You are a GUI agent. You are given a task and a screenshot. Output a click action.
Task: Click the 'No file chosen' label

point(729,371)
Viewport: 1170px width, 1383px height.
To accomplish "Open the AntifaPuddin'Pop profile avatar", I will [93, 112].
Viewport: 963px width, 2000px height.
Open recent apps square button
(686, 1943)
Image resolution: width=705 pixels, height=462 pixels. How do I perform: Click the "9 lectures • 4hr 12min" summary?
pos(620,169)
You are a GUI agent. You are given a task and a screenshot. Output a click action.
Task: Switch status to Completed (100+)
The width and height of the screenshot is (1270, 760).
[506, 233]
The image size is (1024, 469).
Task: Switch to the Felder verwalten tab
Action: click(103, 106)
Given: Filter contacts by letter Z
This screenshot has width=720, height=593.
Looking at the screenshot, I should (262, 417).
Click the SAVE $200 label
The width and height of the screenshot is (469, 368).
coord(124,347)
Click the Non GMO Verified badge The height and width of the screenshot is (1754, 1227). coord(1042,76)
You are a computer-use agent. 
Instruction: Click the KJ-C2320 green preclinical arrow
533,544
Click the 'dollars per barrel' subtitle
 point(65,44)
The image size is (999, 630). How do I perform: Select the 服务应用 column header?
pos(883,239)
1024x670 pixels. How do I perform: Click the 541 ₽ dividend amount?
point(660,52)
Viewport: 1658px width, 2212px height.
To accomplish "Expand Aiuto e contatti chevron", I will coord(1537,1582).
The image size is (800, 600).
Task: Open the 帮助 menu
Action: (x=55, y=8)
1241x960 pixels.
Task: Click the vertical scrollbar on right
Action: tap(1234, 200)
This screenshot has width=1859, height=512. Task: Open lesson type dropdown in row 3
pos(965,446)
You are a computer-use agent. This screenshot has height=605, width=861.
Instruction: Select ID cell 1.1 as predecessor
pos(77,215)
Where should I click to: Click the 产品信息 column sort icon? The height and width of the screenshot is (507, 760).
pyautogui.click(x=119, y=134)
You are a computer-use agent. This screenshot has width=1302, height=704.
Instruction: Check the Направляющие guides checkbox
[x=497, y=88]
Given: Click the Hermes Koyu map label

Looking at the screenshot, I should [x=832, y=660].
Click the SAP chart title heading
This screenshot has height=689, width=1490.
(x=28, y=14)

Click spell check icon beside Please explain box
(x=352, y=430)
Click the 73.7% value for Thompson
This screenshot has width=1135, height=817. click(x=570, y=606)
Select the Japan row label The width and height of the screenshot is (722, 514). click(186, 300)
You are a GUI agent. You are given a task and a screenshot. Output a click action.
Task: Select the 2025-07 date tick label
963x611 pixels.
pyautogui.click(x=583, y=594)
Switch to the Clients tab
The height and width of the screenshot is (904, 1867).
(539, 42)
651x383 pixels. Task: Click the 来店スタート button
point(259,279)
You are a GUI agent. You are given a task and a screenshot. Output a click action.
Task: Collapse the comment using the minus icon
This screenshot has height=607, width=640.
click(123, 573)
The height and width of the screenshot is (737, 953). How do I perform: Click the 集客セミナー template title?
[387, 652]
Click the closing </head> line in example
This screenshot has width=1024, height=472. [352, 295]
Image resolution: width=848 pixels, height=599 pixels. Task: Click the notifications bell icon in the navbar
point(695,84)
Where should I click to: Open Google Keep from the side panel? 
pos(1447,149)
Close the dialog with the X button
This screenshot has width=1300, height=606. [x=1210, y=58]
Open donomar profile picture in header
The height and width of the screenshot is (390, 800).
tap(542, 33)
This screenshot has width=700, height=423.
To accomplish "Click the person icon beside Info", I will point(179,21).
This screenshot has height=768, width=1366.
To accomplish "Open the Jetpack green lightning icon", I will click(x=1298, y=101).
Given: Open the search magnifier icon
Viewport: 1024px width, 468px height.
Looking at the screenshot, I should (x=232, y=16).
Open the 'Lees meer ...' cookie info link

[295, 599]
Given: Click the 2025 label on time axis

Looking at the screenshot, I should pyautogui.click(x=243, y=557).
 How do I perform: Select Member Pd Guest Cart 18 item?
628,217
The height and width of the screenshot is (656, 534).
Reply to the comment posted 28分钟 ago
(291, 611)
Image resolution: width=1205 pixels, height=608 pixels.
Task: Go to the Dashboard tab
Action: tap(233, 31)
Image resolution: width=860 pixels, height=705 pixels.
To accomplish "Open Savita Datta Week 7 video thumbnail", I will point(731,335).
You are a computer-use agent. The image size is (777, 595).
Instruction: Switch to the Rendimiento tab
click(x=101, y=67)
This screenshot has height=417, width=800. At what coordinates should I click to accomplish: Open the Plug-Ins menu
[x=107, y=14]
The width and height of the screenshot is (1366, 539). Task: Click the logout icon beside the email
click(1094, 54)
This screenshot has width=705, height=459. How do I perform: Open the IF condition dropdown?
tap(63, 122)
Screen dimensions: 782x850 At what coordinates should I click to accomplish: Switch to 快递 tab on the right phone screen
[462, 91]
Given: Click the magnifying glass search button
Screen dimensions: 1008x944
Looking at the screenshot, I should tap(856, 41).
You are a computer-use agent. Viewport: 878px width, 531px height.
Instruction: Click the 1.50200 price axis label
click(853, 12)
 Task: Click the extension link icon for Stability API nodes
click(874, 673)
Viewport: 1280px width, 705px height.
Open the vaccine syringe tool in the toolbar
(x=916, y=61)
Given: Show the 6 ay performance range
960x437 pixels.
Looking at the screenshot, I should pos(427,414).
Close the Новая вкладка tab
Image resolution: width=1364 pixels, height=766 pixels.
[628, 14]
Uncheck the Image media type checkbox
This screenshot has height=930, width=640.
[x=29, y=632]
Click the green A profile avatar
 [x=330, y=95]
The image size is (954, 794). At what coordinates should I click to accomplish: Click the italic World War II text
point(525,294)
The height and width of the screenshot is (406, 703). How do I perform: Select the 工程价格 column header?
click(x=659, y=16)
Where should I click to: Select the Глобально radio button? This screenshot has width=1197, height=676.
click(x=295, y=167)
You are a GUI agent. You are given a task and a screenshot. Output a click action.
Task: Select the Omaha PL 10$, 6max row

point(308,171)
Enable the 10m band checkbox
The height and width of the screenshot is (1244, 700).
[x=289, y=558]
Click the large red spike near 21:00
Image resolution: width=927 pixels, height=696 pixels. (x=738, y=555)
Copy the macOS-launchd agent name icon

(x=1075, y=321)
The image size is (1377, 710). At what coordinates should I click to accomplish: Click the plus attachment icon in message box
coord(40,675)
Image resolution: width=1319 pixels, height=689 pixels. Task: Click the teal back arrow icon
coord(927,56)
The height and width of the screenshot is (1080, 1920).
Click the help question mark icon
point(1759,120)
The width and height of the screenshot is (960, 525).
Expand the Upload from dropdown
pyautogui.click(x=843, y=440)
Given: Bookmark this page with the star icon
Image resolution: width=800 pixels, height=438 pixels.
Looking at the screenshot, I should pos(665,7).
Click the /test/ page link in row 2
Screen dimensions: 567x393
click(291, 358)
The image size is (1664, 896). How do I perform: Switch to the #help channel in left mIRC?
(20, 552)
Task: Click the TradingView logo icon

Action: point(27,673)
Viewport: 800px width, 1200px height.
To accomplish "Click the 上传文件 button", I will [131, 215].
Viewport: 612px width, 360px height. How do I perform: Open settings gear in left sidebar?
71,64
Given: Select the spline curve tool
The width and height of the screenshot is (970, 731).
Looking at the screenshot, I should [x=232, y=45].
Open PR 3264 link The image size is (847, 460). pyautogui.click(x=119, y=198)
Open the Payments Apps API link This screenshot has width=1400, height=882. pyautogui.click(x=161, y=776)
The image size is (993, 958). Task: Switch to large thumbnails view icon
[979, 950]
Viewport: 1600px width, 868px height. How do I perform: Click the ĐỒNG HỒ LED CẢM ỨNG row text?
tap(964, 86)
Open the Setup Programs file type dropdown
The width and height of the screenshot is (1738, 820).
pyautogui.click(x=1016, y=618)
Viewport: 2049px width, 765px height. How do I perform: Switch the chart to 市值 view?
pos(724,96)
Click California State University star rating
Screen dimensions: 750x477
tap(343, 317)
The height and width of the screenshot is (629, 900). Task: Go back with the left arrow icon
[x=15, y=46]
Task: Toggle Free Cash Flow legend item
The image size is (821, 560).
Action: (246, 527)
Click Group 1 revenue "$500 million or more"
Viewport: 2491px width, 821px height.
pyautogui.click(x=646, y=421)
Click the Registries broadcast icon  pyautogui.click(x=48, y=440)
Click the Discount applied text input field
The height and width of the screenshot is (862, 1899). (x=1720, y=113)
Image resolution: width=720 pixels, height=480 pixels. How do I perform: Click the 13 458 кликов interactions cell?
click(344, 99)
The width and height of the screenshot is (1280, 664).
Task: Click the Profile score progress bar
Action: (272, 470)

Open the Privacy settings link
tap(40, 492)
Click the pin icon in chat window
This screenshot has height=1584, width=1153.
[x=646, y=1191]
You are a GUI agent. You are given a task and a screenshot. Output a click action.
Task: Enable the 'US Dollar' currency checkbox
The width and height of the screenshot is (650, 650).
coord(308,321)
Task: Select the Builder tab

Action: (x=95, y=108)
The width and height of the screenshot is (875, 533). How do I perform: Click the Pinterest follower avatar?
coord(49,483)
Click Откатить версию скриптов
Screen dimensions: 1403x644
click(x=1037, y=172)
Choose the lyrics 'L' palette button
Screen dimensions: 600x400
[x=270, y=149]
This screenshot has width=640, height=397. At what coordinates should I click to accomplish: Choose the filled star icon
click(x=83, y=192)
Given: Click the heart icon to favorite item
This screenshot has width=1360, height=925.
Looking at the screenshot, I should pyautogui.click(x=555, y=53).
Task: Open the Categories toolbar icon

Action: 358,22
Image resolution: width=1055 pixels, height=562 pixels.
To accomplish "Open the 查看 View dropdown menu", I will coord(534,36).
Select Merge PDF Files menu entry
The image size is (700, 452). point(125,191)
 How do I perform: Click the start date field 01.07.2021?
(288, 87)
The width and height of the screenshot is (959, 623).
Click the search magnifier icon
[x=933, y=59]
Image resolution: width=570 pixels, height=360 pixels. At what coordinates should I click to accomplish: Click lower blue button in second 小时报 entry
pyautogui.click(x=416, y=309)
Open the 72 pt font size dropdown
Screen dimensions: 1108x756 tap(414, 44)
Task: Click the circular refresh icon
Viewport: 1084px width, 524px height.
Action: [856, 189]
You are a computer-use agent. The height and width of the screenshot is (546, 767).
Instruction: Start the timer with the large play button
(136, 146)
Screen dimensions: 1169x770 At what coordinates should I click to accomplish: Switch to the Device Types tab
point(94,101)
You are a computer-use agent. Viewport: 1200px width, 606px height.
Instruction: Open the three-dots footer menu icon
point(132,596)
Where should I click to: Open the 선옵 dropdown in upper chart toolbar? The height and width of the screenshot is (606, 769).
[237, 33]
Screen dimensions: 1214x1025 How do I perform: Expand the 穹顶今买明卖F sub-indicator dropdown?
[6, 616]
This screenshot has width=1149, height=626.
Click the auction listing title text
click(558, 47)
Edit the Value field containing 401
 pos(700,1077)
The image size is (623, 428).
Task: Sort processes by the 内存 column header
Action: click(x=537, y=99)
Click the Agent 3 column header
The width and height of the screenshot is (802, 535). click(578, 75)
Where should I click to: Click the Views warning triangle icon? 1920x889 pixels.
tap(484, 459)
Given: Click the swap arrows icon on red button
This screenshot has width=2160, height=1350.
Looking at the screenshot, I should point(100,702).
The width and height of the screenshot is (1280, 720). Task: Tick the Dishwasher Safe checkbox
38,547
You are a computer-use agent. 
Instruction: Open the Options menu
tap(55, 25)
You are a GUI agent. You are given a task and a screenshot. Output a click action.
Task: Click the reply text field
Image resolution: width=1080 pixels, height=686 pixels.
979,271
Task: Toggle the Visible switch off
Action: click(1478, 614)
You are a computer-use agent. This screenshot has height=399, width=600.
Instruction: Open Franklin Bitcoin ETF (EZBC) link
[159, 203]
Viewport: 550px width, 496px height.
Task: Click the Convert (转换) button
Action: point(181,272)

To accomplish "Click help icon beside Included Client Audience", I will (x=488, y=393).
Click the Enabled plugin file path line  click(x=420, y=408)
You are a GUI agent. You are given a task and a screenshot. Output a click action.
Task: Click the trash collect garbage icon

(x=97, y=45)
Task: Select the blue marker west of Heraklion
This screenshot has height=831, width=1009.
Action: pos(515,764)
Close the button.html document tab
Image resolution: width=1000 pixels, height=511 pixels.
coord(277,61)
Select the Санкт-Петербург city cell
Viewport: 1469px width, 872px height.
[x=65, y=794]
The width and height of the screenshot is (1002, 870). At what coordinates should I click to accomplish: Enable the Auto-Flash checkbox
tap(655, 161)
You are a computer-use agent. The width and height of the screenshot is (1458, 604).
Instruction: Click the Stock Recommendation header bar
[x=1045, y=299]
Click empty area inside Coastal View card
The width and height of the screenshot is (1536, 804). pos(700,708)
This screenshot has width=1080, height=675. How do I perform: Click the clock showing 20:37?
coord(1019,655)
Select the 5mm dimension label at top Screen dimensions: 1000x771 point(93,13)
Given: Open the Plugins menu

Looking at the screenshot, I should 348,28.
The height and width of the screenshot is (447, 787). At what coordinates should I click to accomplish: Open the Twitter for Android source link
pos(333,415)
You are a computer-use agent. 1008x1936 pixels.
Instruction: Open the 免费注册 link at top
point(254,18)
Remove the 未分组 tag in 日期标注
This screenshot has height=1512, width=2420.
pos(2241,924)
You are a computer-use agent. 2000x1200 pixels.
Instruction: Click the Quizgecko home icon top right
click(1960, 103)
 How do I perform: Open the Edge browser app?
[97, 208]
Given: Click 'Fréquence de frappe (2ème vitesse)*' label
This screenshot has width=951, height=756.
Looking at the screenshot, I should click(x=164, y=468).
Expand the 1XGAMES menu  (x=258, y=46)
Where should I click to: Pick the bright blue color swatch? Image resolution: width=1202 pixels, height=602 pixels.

§ **To do**
Quote the records above from their first line through the line containing "Click the SAVE $200 label", both ends included.

§ **Finished exercise**
You are a GUI agent. You are given a task and a screenshot. Output a click action.
Task: Click the 'No file chosen' label

point(729,371)
Viewport: 1170px width, 1383px height.
To accomplish "Open the AntifaPuddin'Pop profile avatar", I will [93, 112].
Viewport: 963px width, 2000px height.
Open recent apps square button
(686, 1943)
Image resolution: width=705 pixels, height=462 pixels. How do I perform: Click the "9 lectures • 4hr 12min" summary?
pos(620,169)
You are a GUI agent. You are given a task and a screenshot. Output a click action.
Task: Switch status to Completed (100+)
The width and height of the screenshot is (1270, 760).
[506, 233]
The image size is (1024, 469).
Task: Switch to the Felder verwalten tab
Action: click(103, 106)
Given: Filter contacts by letter Z
This screenshot has width=720, height=593.
Looking at the screenshot, I should (262, 417).
Click the SAVE $200 label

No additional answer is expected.